The filmmaker behind the "Kony 2012" documentary, the mega-viral hit which exploded on the web this week, told NBC's Today show Friday that he makes no apologies for trying to put a human face on a complex and decades-old conflict.
"We can all agree we can stop him this year,'' Invisible Children filmmaker Jason Russell told the Today Show's Ann Curry, referring to guerrilla leader Joseph Kony, head of the Lord's Resistance Army (LRA). "We're not going to wait.''
Russell defended the film from criticism that it hypes and oversimplifies the guerrilla conflict, which has subsided considerably from its height in 2003-2004. Accused of atrocities and the abduction of thousands of children to fight in his guerrilla group over the past 20 years, Kony's LRA is currently estimated to have fewer than 200 soldiers now, and most reside outside of Uganda.
"If that happened in San Diego, California, if that happened in New York City - 200 children abducted and forced to kill their parents ... it would be all over the news,'' the filmmaker said.
Russell also encouraged the millions of viewers who have watched the video to donate $30 to his advocacy group, Invisible Children, and wear a wrist bracelet. Some observers have charged that Invisible Children and its "Stop Kony" campaign are essentially promoting "slacktivism"--low-effort, feel-good activism among millions of college students and young people mesmerized by the video that does very little to help anyone on the ground in Central Africa.
"The White Savior Industrial Complex is not about justice. It is about having a big emotional experience that validates privilege," Nigerian-born writer Teju Cole, author of "Open City," said about the Invisible Children project on Twitter Thursday. "Feverish worry over that awful African warlord. But close to 1.5 million Iraqis died from an American war of choice. Worry about that."

### REQUIREMENT 1
According to the article about the "Kony 2012" documentary, how many soldiers is Joseph Kony's Lord's Resistance Army currently estimated to have?
### REQUIREMENT 2
Carry on the article about the "Kony 2012" documentary from the point where it ends.

### COLLECTED MATERIAL
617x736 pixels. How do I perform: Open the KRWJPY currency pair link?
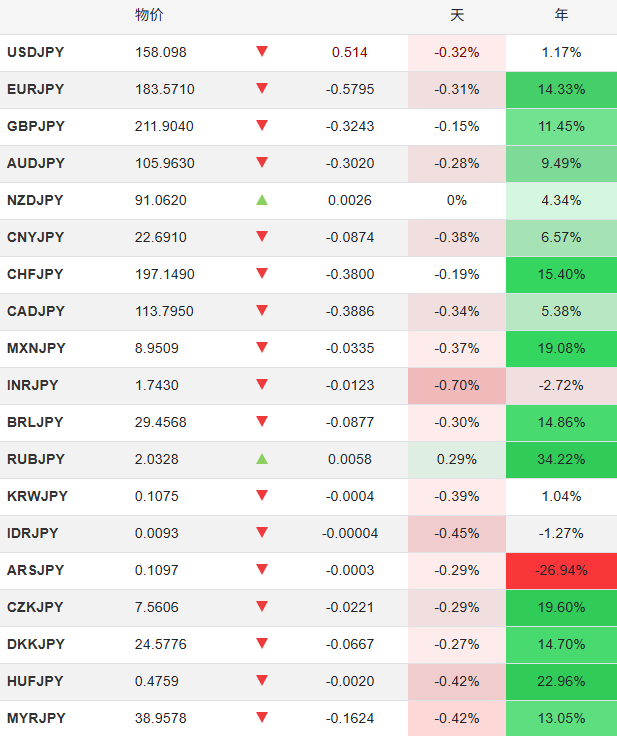(35, 496)
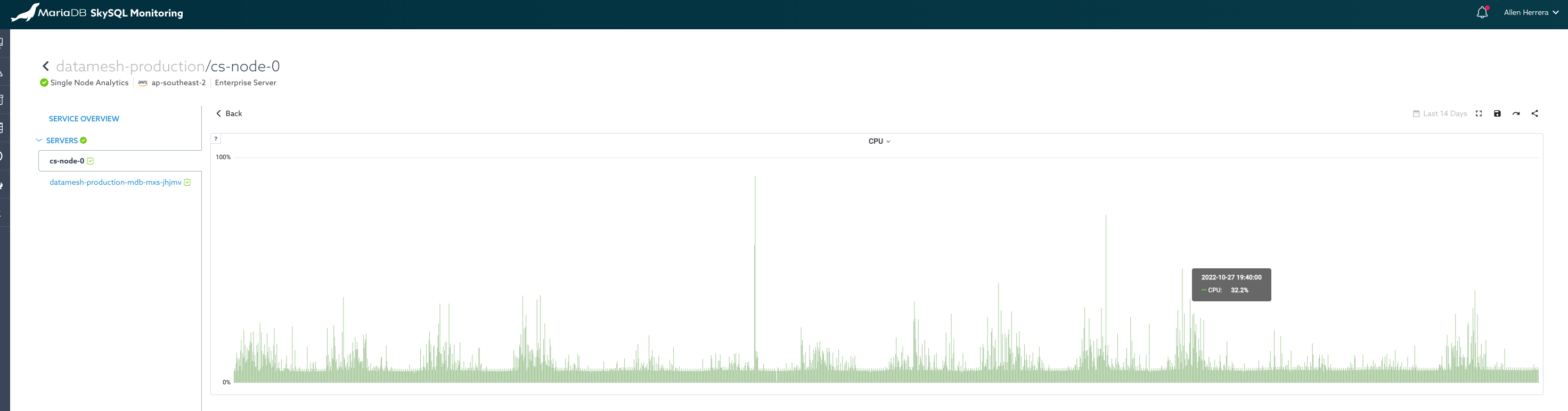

### ANSWER SPACE 1
Fewer than 200.

### ANSWER SPACE 2
American young people turned on to the "Stop Kony" campaign are eager to have a moral cause, Russell said: "These are children and young people 25 and younger are saying, 'Mom, dad, we want you to pay attention to this right now.'''
The San Diego-based filmmaker attributed the explosive interest in the film to its putting a human face on a complex, decades old war story. The 30-minute documentary had been seen by more than 52 million viewers on YouTube and 14 million on Vimeo since it was posted Monday, according to MSNBC.
"I think it's because it's a human story,'' Russell said. "We're all human beings, and for some reason we forgot about our humanity because of politics and because all these things we're talking about have paralyzed us.''
Veteran Beltway African experts were still marveling at the group's ability to generate so much interest in a distant Central African conflict that dates back to the 1980s and has been almost entirely under the American public radar. Some said, they welcomed the explosive interest and debate the group's film has stirred.
"Instead of continuing to debate the strengths and weakness of the Kony2012 video..." Sarah Margon, an Africa expert at the Center for American Progress wrote at the Think Progress blog Friday, "let's figure out how to turn this momentum into a constructive opportunity that can result in smart policies that will have a positive, real-time impact in the affected areas of central Africa."